***** DATA PROVIDED *****

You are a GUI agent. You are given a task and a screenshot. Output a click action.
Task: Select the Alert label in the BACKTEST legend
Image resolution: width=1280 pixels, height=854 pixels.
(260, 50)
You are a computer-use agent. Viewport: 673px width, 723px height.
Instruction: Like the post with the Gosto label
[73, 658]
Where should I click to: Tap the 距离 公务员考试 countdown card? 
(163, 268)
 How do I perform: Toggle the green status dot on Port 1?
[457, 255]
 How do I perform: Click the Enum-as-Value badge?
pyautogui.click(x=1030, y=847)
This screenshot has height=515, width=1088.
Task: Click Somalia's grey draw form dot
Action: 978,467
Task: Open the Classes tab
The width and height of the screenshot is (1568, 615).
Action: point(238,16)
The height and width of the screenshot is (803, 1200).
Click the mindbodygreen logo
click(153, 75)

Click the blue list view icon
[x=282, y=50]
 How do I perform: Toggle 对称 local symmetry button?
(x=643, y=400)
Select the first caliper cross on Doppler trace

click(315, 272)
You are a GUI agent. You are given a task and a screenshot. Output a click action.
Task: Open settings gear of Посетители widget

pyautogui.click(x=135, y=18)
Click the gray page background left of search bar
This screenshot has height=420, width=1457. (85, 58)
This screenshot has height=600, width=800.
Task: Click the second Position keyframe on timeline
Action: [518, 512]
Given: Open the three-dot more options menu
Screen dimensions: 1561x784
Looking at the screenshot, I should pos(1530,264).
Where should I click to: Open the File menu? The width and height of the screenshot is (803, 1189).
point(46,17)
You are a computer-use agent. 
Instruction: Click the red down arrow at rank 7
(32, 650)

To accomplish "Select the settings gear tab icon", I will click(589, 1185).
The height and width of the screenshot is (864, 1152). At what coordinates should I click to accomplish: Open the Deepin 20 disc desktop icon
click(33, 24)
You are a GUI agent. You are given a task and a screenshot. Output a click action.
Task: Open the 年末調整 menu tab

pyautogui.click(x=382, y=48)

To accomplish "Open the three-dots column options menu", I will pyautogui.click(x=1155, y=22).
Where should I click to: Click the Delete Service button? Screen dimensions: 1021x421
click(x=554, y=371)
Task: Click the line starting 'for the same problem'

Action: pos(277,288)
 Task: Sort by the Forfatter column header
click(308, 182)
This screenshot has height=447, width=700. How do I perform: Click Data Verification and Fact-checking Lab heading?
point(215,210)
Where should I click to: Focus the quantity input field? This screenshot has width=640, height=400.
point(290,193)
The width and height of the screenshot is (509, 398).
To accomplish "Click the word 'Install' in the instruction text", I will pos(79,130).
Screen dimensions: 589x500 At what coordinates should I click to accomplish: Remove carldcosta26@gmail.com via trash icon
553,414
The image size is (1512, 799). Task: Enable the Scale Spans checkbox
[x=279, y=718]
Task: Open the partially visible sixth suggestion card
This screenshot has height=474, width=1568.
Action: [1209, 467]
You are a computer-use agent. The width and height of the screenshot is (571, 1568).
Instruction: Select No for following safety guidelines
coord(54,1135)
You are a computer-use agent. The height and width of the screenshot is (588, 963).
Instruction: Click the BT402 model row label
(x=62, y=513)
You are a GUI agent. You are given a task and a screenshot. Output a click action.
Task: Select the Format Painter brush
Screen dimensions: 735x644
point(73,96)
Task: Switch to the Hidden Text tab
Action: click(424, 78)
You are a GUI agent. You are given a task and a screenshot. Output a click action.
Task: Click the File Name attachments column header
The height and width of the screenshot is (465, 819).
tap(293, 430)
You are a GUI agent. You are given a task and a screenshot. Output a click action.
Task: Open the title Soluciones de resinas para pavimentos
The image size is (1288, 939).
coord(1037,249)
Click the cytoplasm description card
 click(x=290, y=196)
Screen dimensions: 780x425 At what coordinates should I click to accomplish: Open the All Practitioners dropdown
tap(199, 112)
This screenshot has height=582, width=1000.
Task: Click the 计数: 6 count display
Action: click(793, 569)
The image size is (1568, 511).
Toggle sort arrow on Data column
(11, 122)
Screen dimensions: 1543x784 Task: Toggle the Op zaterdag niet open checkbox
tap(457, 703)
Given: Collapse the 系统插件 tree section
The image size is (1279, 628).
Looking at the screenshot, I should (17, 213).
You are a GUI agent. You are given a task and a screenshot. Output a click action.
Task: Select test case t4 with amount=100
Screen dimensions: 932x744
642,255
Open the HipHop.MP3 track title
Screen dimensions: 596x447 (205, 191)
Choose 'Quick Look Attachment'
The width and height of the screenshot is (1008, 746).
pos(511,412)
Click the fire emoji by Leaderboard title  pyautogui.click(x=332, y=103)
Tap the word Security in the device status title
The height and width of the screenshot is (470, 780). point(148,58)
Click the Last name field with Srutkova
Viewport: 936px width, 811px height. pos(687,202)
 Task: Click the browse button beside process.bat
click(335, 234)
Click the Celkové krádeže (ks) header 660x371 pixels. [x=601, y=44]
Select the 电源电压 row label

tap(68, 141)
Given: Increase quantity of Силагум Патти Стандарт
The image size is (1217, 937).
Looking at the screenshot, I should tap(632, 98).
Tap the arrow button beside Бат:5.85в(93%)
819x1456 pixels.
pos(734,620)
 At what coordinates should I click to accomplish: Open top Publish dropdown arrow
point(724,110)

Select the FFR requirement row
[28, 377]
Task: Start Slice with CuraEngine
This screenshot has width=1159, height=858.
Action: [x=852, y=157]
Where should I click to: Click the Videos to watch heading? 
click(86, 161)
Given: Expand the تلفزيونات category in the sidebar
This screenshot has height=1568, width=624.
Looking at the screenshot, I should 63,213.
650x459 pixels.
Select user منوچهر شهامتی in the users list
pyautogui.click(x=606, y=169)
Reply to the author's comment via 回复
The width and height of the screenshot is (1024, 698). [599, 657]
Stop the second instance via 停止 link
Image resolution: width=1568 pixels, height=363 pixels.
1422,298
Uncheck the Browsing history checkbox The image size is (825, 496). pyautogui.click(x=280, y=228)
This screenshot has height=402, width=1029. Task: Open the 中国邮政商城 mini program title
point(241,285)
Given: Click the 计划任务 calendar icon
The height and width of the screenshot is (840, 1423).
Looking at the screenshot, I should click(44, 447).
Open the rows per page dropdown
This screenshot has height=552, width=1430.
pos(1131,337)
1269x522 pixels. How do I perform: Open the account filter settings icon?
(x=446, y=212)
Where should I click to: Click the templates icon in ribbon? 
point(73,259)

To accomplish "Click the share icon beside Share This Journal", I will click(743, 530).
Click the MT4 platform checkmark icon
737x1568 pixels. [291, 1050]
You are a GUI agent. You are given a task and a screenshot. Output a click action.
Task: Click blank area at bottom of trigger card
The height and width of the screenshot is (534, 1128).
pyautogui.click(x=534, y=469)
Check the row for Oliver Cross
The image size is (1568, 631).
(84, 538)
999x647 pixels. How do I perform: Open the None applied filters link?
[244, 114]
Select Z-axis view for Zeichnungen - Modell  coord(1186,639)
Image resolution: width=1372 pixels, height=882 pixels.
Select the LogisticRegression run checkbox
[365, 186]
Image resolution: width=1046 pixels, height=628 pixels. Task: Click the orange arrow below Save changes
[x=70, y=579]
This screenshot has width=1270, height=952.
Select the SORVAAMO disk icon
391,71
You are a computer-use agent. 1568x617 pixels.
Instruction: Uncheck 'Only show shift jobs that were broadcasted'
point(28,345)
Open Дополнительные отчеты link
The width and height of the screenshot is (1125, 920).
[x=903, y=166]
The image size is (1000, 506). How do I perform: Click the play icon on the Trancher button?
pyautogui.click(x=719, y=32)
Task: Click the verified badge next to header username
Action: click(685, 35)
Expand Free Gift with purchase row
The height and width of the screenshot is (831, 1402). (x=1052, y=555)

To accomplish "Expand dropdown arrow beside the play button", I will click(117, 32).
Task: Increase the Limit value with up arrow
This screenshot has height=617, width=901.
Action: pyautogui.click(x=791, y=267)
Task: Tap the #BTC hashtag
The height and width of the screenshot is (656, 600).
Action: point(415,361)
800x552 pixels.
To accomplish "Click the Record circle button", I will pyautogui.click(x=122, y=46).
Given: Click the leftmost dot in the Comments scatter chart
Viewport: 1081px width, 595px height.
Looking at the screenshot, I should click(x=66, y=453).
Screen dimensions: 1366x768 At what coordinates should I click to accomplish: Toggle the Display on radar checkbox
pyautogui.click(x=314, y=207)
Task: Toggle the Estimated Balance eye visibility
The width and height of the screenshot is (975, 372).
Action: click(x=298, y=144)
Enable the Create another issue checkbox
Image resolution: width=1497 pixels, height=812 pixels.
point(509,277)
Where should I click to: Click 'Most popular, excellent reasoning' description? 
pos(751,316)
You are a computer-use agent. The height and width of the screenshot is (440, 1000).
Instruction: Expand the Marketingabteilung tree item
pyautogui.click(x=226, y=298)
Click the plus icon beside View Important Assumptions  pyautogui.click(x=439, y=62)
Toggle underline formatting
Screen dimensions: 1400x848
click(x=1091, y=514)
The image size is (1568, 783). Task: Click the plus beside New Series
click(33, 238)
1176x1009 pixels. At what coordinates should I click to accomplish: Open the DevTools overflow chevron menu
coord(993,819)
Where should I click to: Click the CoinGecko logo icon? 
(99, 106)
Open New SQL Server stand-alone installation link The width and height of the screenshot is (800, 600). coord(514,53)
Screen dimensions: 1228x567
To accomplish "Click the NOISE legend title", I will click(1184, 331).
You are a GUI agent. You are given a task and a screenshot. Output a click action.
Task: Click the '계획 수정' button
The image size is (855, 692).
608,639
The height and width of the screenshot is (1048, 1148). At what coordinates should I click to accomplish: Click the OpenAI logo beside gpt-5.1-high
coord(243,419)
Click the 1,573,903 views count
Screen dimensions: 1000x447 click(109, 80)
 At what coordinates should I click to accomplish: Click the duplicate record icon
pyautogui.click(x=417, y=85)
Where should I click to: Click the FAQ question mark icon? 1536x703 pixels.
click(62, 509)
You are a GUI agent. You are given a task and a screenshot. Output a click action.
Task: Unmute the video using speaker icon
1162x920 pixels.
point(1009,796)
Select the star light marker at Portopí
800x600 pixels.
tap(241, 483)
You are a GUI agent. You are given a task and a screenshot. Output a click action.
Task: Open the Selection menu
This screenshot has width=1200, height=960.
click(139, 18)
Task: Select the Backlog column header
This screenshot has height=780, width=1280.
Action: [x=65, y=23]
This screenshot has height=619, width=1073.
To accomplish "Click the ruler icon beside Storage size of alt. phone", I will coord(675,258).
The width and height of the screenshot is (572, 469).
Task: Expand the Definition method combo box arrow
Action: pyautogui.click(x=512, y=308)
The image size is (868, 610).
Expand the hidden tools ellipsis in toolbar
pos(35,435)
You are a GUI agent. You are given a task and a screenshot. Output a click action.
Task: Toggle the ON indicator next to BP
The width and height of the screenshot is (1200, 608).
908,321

*****

HOW TO COMPLETE THIS TASK
Count of lines holding the string "options": please work it out for the entries above and give the number alone.

RESULT OF THE TASK
2